みんなの様子に先生も首を傾げ、席を立って紙を見、納得したように頷いた。
「そうですね。明澄人の実力だと、そうなりますよね」
「プラス、氷翠斗の知名度だな。あの阿呆の弟とか絶対受け入れたくないやろ」
「そうですねぇ。彼はいろいろとやらかしましたから」
ははは。と乾いた笑いを浮かべる先生の目は遠くを見ている。当時、学園からいろいろと苦情が来ていたのかもしれない。
大人二人の会話を聞いていて、明澄人はようやく再起動を果たして書類をすべて机に出した。
一番上には、他のものとは違う上質な紙。
卒業証書と書かれていた。
「俺は卒業試験を受けていた……?」
「ちゃんと入試ですよ。ですが、とある生徒以来、高等部で学ぶには実力が高すぎると判断されると、そのまま卒業させられるのです」
「ええー……なにそれー……」
合格できて喜んだ次の瞬間にいきなり卒業と言われても、受け入れるのに時間がかかる。自分の目標は高校卒業後にあるので、三年分を短縮できたのは僥倖なのだが。
どうしたものかと困惑しながら同封の書類を広げる。
「ちょっと待て。明澄人が通えないとなると、話が違うんだが」
「ああ、そのことについてはこっちで話そう」
治安部隊とファルガール騎士団で何か取り決めでもあったのだろう、サイラスの異議申し立てをフェルクメルが受けて、彼らはキッチンへと向かっていった。
二人を見送って、明澄人は広げた書類に目を通す。卒業証書と、その理由を書いたもの。内容は先生が言ったとおり、高等部で学べることはもうすでに履修しているので、卒業とする。というものだった。入学書類は業務上必要なので申し訳ないが提出してほしいとも書いてあった。事務の人も大変だなと思いながら、合格通知が入っている封筒から提出書類を取り出して纏めておく。
「明澄人君が通えないとなると、私の護衛が困りますね……」
私事で大変恐縮ですが……。とソフィーヤが少し眉を下げて、心配そうにキッチンの方を見る。向こうはサイラスが精霊で音を遮断しているようで全く話し声が聞こえてこなかったが、サイラスは少し怒った表情をしていた。フェルクメルの方は背を向けているのでわからない。

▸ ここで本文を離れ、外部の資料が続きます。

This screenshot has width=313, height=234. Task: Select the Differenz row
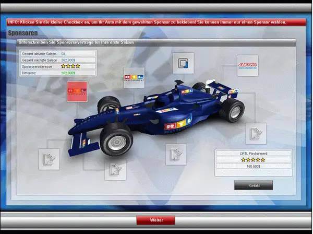click(x=57, y=73)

姫の呟きに、提出書類の中に保護者記入欄がないか確認していた先生が不思議そうに顔を上げる。
「おや? 姫様としいなの護衛には治安部隊から人員を割くと聞いていましたが?」
「え? 私にも護衛?」
ソフィーヤだけでなく、突然上がった自分の名前にしいなも先生を見上げる。
「ええ。入隊したての歳の近い隊員に要人警護の経験を積ませるために、一年は一緒に行動させると」
卒業の事実を受け入れられず、少し呆けていた明澄人が、その言葉に一つ閃きを得た。
明澄人の夢は、雪のあの日に見つけた雛の仲間を見つけ、更に《コルヴェイユ事件》で異世界に渡って行った兄を探し出すこと。

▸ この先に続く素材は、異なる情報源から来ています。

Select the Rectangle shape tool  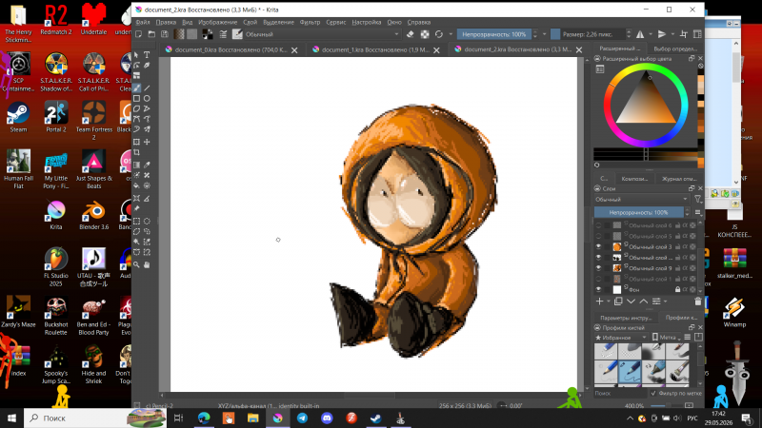click(x=136, y=99)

そのためには虹の園から出る必要があった。そして出る条件は、職に就くこと。冒険者は不可。
治安部隊の入隊条件が十五歳以上心身共に健康である者のため、明澄人は十五歳になってすぐに入隊するつもりでいたのだが、両親から高校卒業するまでは入隊を認めないと言われていた。

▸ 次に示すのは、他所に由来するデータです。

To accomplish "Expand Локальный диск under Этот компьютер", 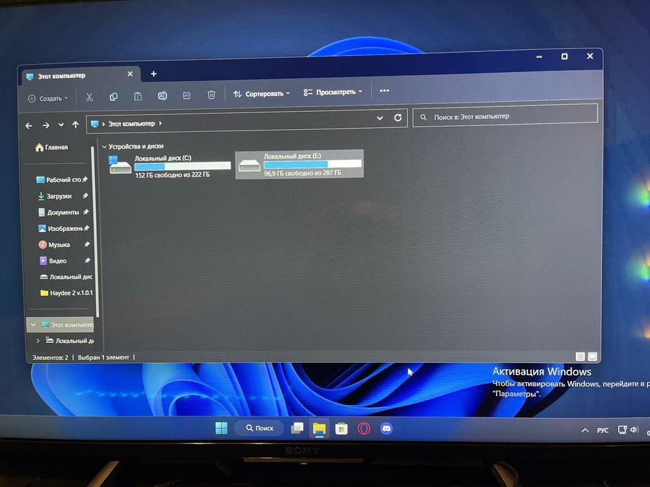I will click(x=38, y=341).
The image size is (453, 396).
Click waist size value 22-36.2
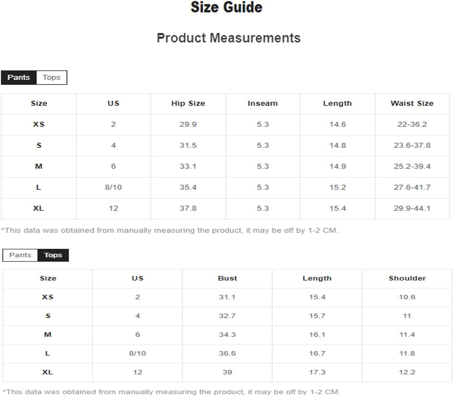pyautogui.click(x=412, y=124)
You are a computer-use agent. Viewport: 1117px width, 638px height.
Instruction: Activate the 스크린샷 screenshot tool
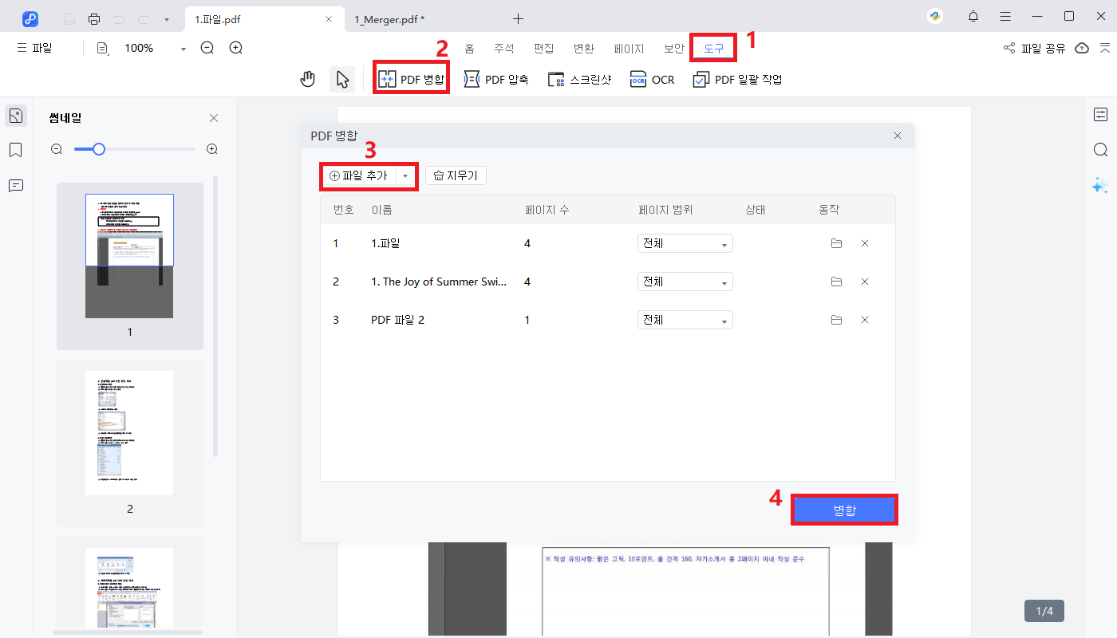[579, 79]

夏杉学園に通うことを目指したのは、教育方針が実践形式のため、校外学習が授業の大半を占めていたからだ。学校で決められた範囲ではたかが知れているが、とにかく外に出ることが必要だと考えていた。
卒業後はすぐに入隊して、部隊のデータベースや隊員たちから情報収集をするつもりでいた。
「……先生! 母さんか父さんに連絡して!」
入隊するために三年間は我慢しなければならないと思っていた。
だが、この卒業証書さえあれば、両親を黙らせて入隊ができる。
「俺が、二人の護衛だ!」
叫ぶなり明澄人は自室に置いてある一つの書類を取りに走った。